**ФРАГМЕНТ СТРАНИЦЫ:**
========================
Классицизм в Леводнепровье
Однако Малороссия классична не менее, чем барочна, а Праводнепровье даже более классично, чем барочно. Надднепровье и Новороссию интегрирует классицизм. На Черниговщине, то есть в Малороссии, в левобережном Надднепровье, барокко и классицизм еще равноправны. Здесь гении, то есть олицетворения и оформители места, — графы Разумовские. Казацкая старшина стала черниговской элитой со времен Хмельницкого, а Разумовские символизировали эту элитарность в середине XVIII века. Венчание Елизаветы с Алексеем Разумовским — мистическая параллель соединению Великороссии и Малороссии.
Граф Алексей Григорьевич был исключительно барочен. Его брат, долго поживший гетман Кирилл Григорьевич, барочен и классичен; он человек Елизаветы и Екатерины. Дети гетмана классичны, они суть люди Екатерины, Павла, Александра.
========================
**ВЫДЕРЖКА ИЗ МАТЕРИАЛА:**
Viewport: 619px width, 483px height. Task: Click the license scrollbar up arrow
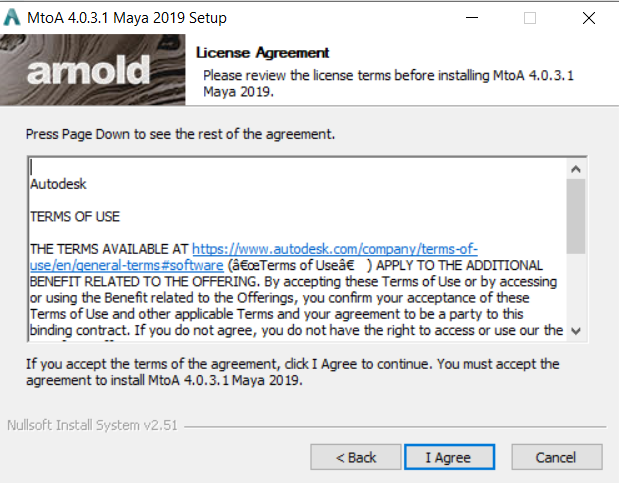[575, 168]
========================
Согласуются ли с фрагментом о классицизме в Леводнепровье утверждения (a) «На Черниговщине барокко и классицизм равноправны», (b) «Граф Алексей Григорьевич был одновременно барочен и классичен», (c) «Дети гетмана — люди Елизаветы»? К каждому ответу «да» или «нет» приведите дословно решающие слова текста.

(a) Да: «На Черниговщине, то есть в Малороссии, в левобережном Надднепровье, барокко и классицизм еще равноправны».
(b) Нет: «Граф Алексей Григорьевич был исключительно барочен».
(c) Нет: «Дети гетмана классичны, они суть люди Екатерины, Павла, Александра».